PİRHA- Dededen babadan kalan zeytin ağaçlarını daha iyi verim almak ve hastalıklardan korumak için budayan Erdal Özer, “Bizim köylü kardeşlerimiz bir anda çok para görünce bütün zeytinliklerini heba ettiler. ‘Zaman gelecek siz bu zeytinlikleri sattığınıza pişman olacaksınız’ dedik ancak bizi dinlemediler. Şimdi ise kendi köylerine kendi yurtlarına yabancı oldular” diyor.
Zeytinlerinin toplanmasının ardından zeytin ağaçları budanmaya başlandı. 52 yaşındaki Erdal Özer de, ağaçlara belli bir şekil vermek ve onları en üst düzeyde verime ulaştırmak amacıyla budama işlemini yapıyor. Üç dönüm arazi üzerinde 90’a yakın zeytin ağacı bulunan Özer, her yıl rutin olarak zeytin ağaçlarını budadıklarını söylüyor.
Altınoluk köyünde yaşayan Özer, neden zeytin ağaçlarının dallarını budadıklarını ise şöyle anlatıyor:
“Zeytin dallarını buduyoruz çünkü rahat bir şekilde sırık sirkiyoruz. Ayrıca hem ağacın dallarının daha güzel gelişmesini sağlıyor hem de ağaca hastalık bulaşmasını engelliyor. Zeytin ağaçlarının dallarını budamasak dallar üst üste biner ve sürtünme olur. Sürtünme ve dalların içe içe girmesinden kaynaklı yaz aylarında bazı hastalıklar zeytine bulaşıyor. Ayrıca zeytin dallarının arasına güneş girmek zorunda bu nedenle budamamız şart. Herkes bu mevsimde zeytin budaması yapıyor. Nisan ve Mayıs ayı bitinceye kadar budama devam ediyor. Zeytini budarken testere ve ağaç kesme motoru kullanıyoruz. Bu rutin olarak her yıl bu aylarda yapılıyor.”
“BURALAR HEP ZEYTİNLİKTİ”
Budanan zeytin yapraklarında hastalık gelmesin diye yaktıklarını söyleyen Özer, “Daha sonra gübresini atıp ürün bekliyoruz” diyor.
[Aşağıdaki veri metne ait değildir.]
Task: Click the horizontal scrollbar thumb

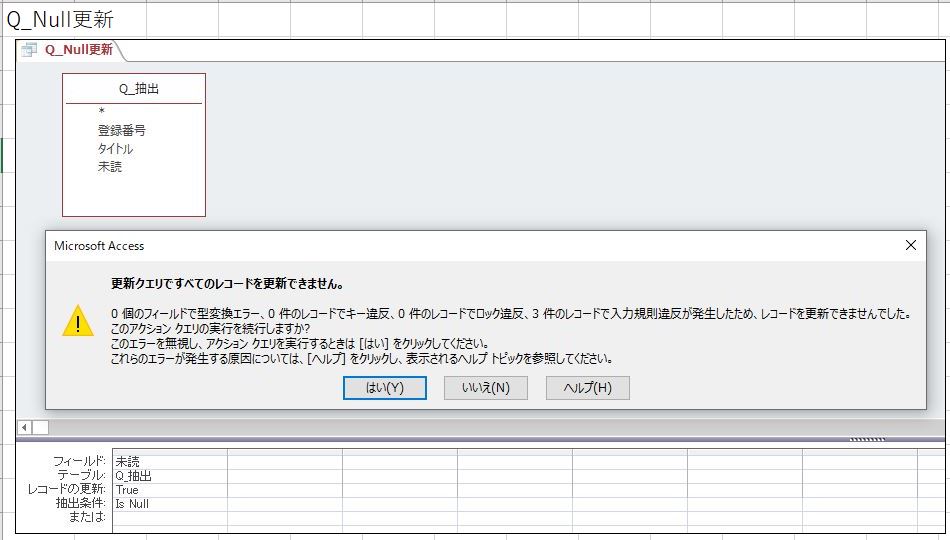Action: pyautogui.click(x=40, y=427)
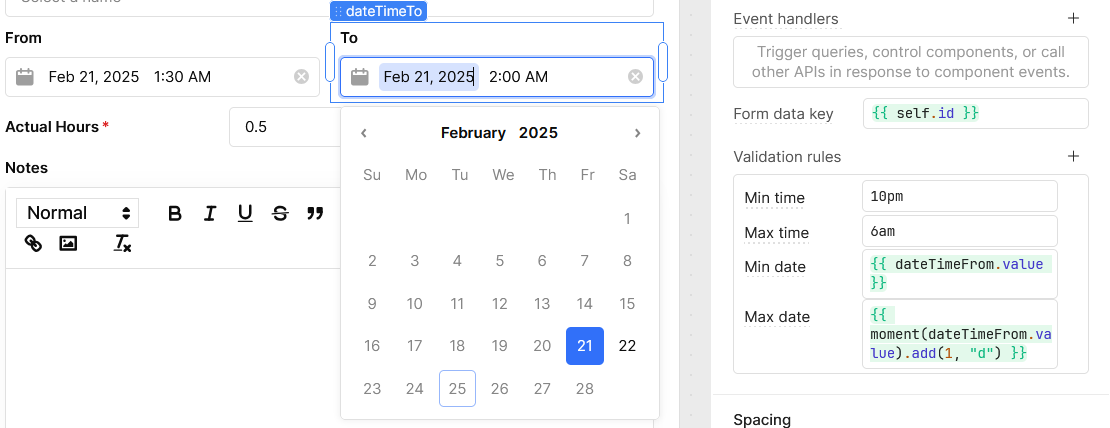Toggle bold formatting in Notes editor
1110x428 pixels.
[175, 214]
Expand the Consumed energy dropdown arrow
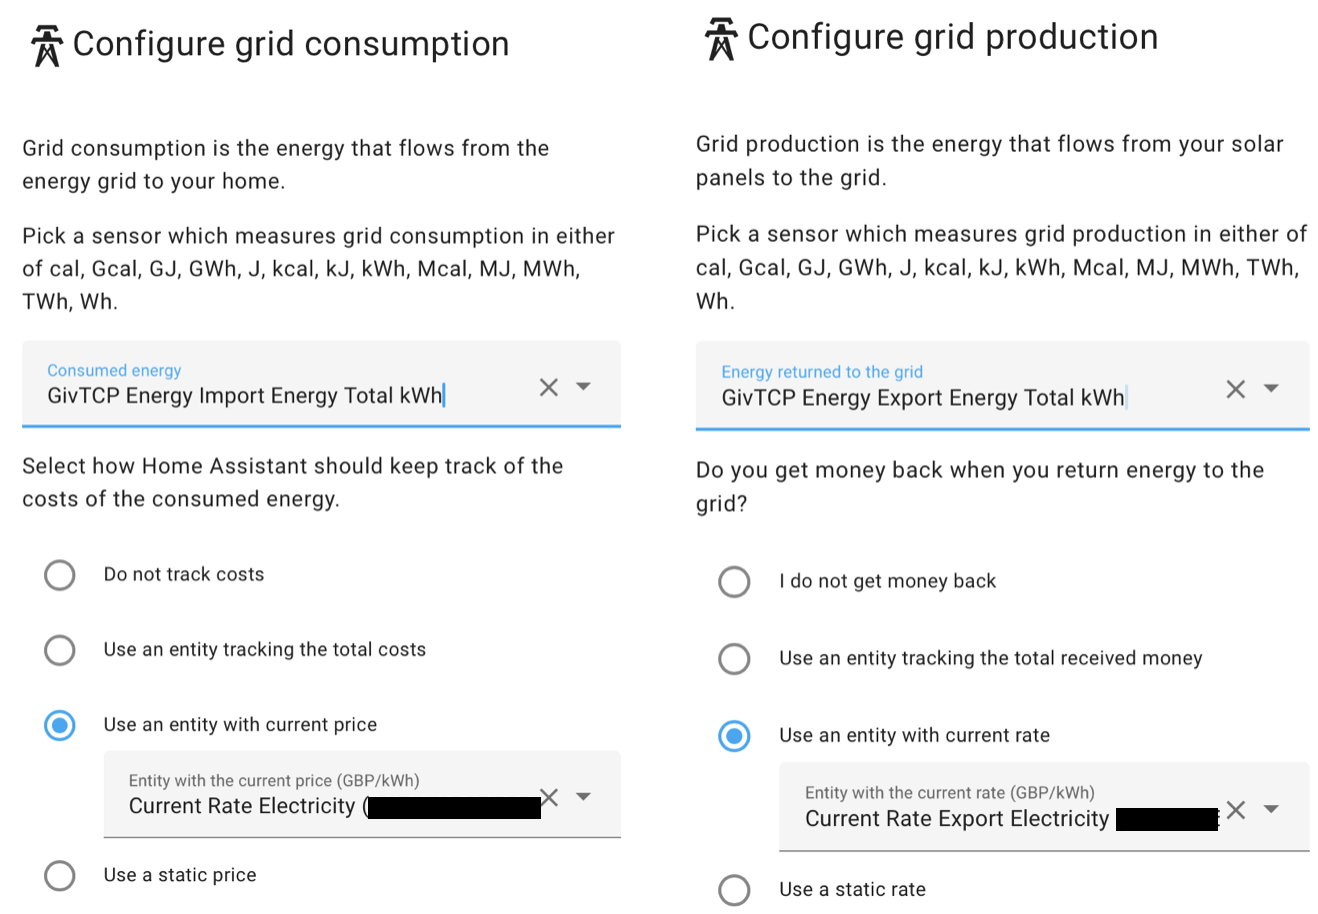The height and width of the screenshot is (914, 1318). pyautogui.click(x=584, y=387)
Budama yaparken geçici tehlikeler de atlattıklarını ifade eden Özer, “Bazen kestiğimiz dal yanlışlıkla üstümüze ve kafamıza geliyor” ifadelerini kullanıyor.
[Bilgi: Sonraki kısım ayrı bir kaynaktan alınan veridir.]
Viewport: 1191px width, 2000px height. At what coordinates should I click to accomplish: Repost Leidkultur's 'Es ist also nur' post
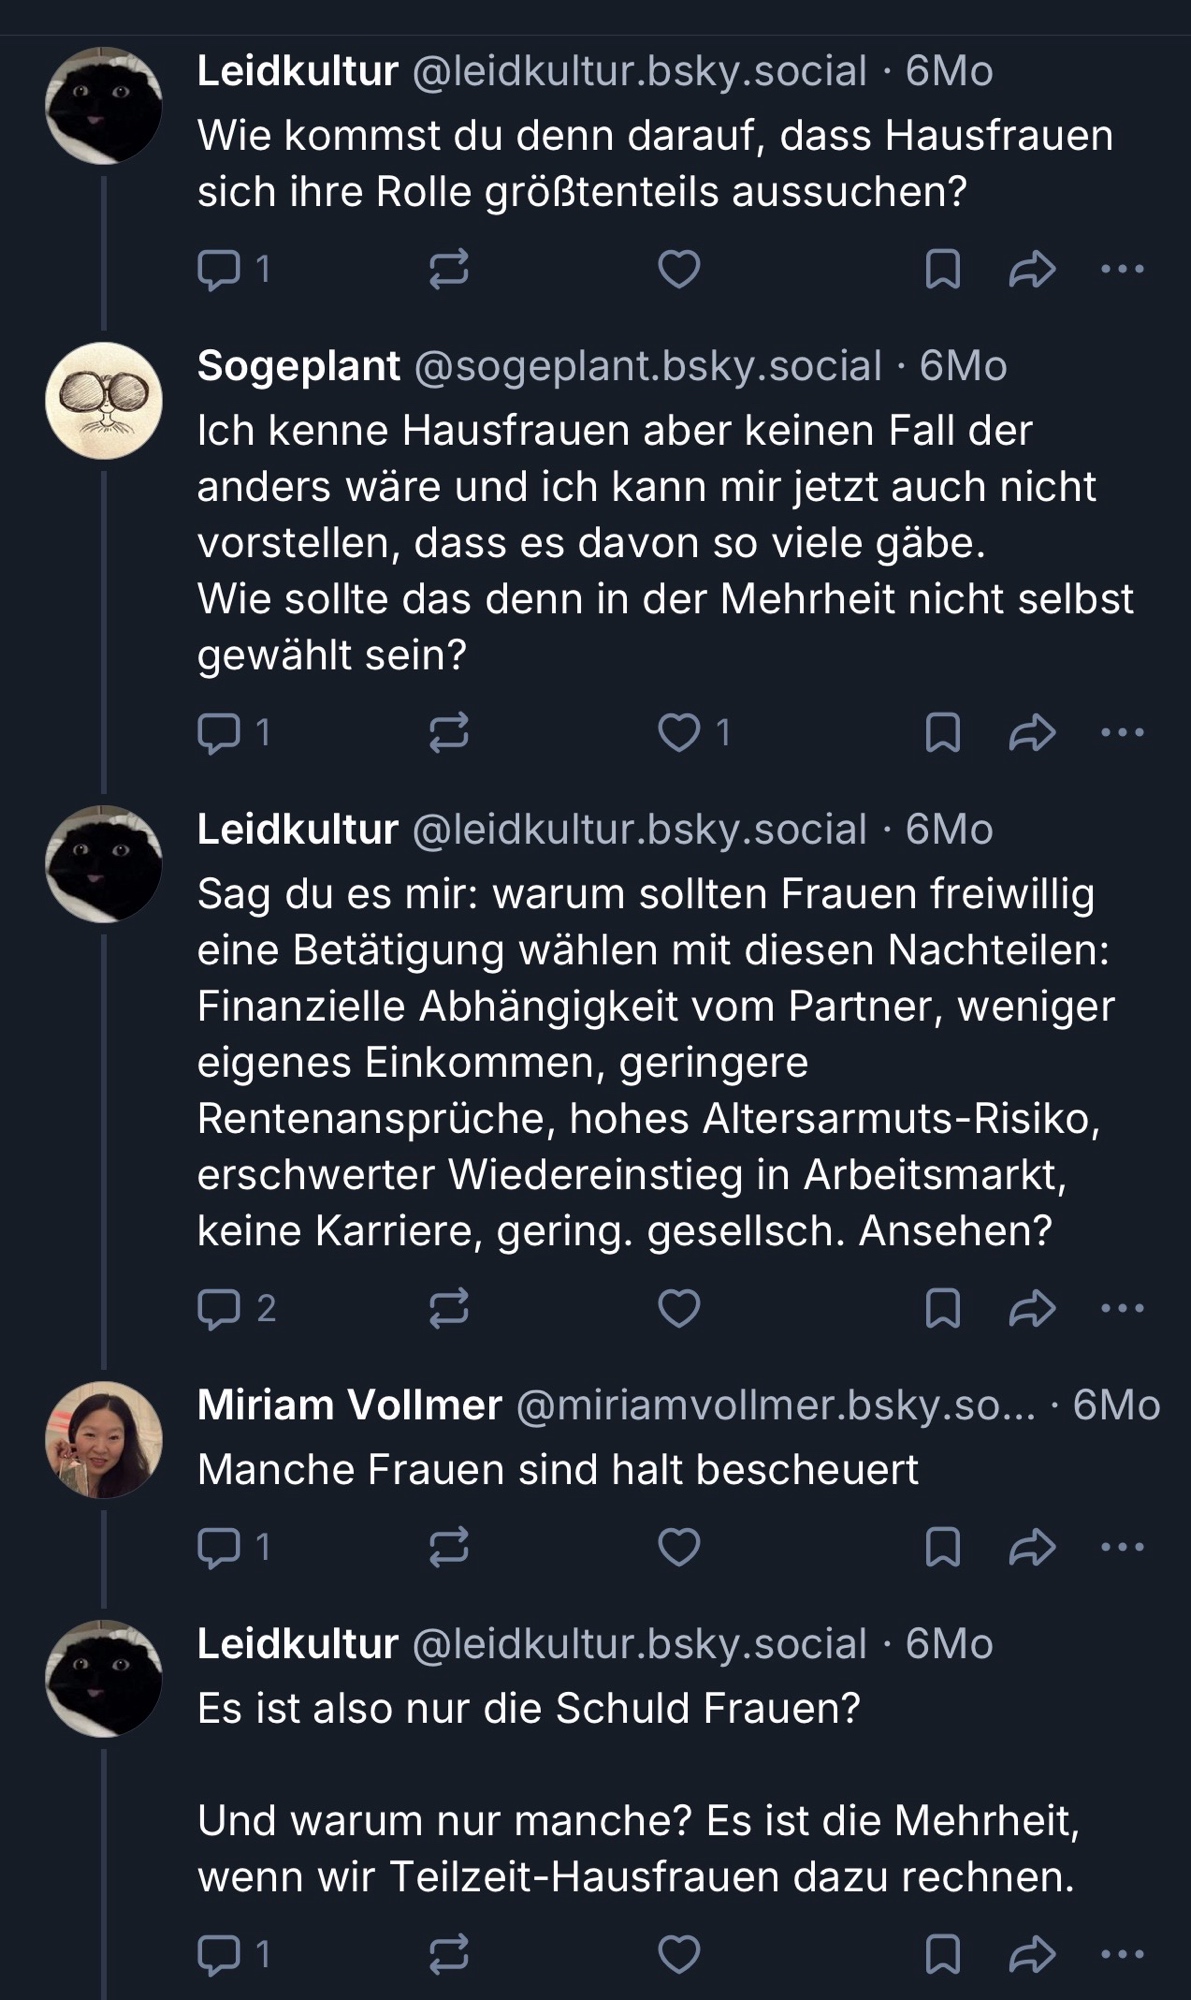click(449, 1954)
“Zeytin bizim için kutsal bir ağaçtır” diyen Özer 35 yıl önce yaşadığı Altınoluk’un büyük bir bölümünün zeytinlik olduğunu söylüyor.
“KENDİ YURTLARINDA YABANCI OLDULAR”
Nedenini ise şöyle anlatıyor:
” Bizim köylü kardeşlerimiz bir anda çok parayı bir arada görünce bütün zeytinliklerini heba ettiler. O zaman da uyardık biz onları. ‘Zaman gelecek siz bu zeytinlikleri sattığınıza pişman olacaksınız’ dedik ancak bizi dinlemediler. Şimdi kendi köylerinde kendi yurtlarında yabancı oldular. Tüm bu zeytinlikleri ve toprakları sattıkları için. Ve o aldıkları para da bitti. Yıllar önce İskele Mahallesi’nde 6 tane taş basım zeytinyağı fabrikası vardı. Edirne’den ve çevre ilçelerden buralara zeytin toplamak için tayfalar gelirdi. O kadar çok zeytin ağacı ve ürün vardı. Zamanla sata sata bir şey kalmadı. Şimdi gençler de işsiz.”
“TOPRAKLARIMIZI SATMAYIZ”
Bu toprakların dedelerinden kaldığını söyleyen Özer, bu toprakları torunlarına bırakmak istediklerinin aktarıyor.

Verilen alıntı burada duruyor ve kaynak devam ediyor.